FamilyWorks Counseling: Parenting Tools for School-Age Children

● Tone​- As your child becomes more upset in behavior, volume, and affect, you need to counter that with a softer tone, lower volume, and calmer demeanor to bring their energy level down and help get them grounded.

● Give 2-3 realistic choices–​ so they become aware of what makes sense to do and become more independent instead of telling them what to do and when.

● Use quiet time in lieu of a time out or punishment​- Allow some quiet time to allow kids to decompress when they are stressed out. Encourage relaxing activities- reading,soft music, breathing, stretching, yoga, coloring, legos etc.

● Sequence of activities-​- Let them know that they can proceed to a new activity once they have cleaned up the first activity. If friends are present, have them develop some teamwork to do it together.

● Reward positive behavior​–When you see them do what you seek, reward them with a smile, high five, and an observation (out loud) that you noticed how well they did X .

● Tag team moments of struggle- ​Ask your spouse to help take control when you are being triggered and cannot remain calm during an emotional outburst from one – or both- of your kids. Walk away, breathe slowly and deeply for 5 mins and re-group. This upset is more about you than your child. Ask yourself, “What is making me so upset right now?” Help yourself to calm before re-approaching your child.

● Maintain perspective-​ Bear in mind, little kids’ dilemmas are small potatoes. Raising children gets more difficult in the later years, as there is more at stake with drugs/alcohol, going to parties, driving, dating, sex, and generally being independent, etc. Put things into perspective that these issues are mostly “small wrinkles” not huge dilemmas.

● Time together​- Try to spend 1-2x per week alone with each child doing something special with him or her.

● Keep a Kid Journal-​ Keep a journal for each child and record one positive action and one challenge that occurred daily.
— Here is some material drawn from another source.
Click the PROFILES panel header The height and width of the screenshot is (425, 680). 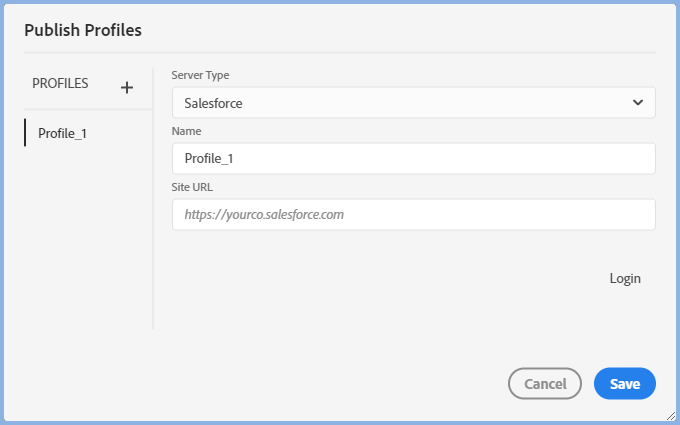pyautogui.click(x=60, y=84)
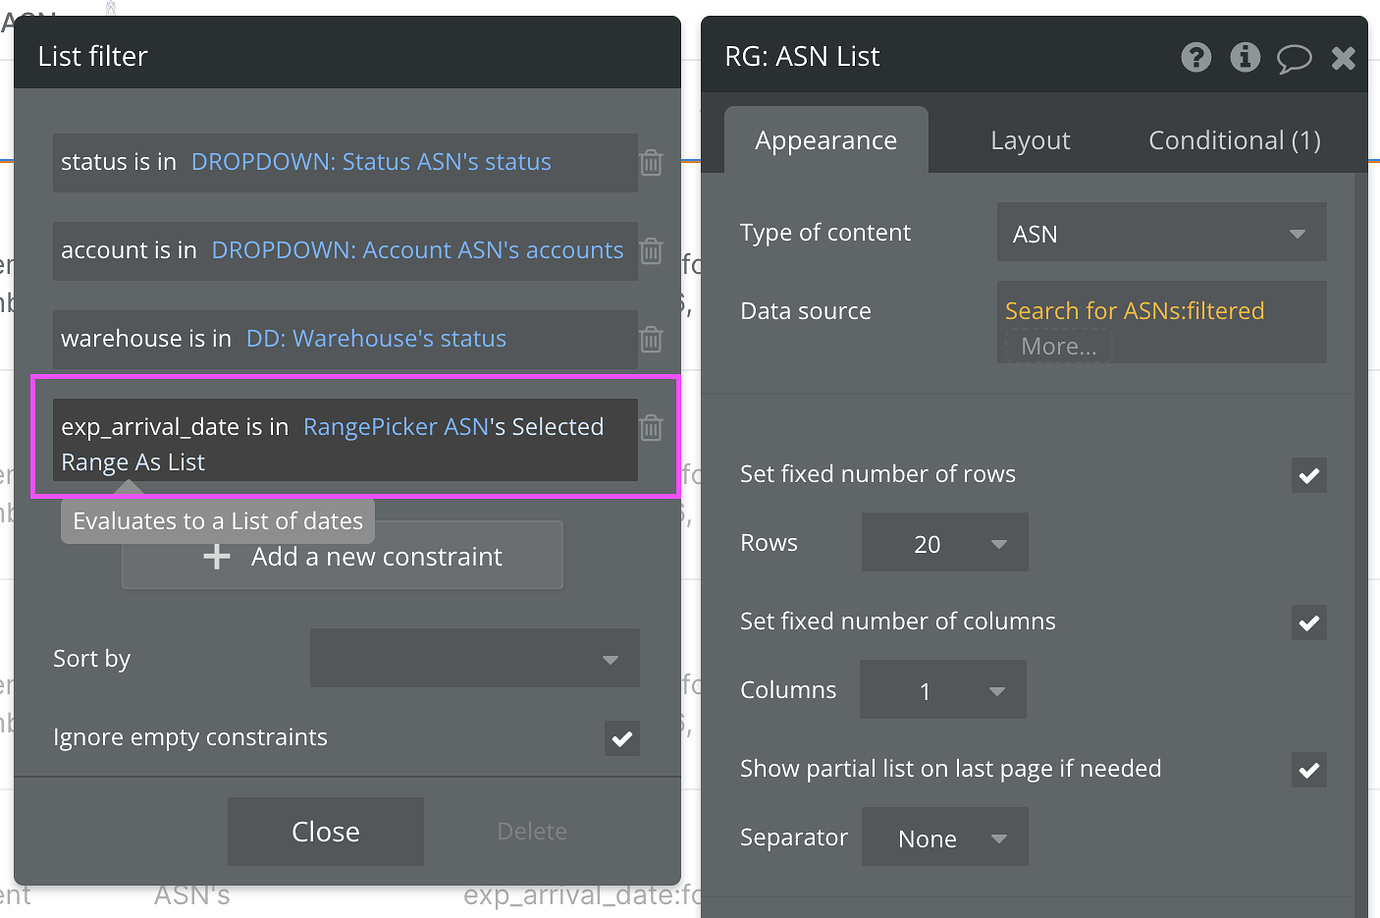
Task: Open the Separator dropdown set to None
Action: click(944, 837)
Jot a note each day when you “catch them doing something good” or “see a challenge unfolding.” Discuss these on Sundays alone with that child. Start with the challenge and end with the positive action. The point is to help him/her learn about what you are targeting for appropriate, helpful behavior–not to focus too much on what they are doing poorly. It just gives them basic guidelines for conduct.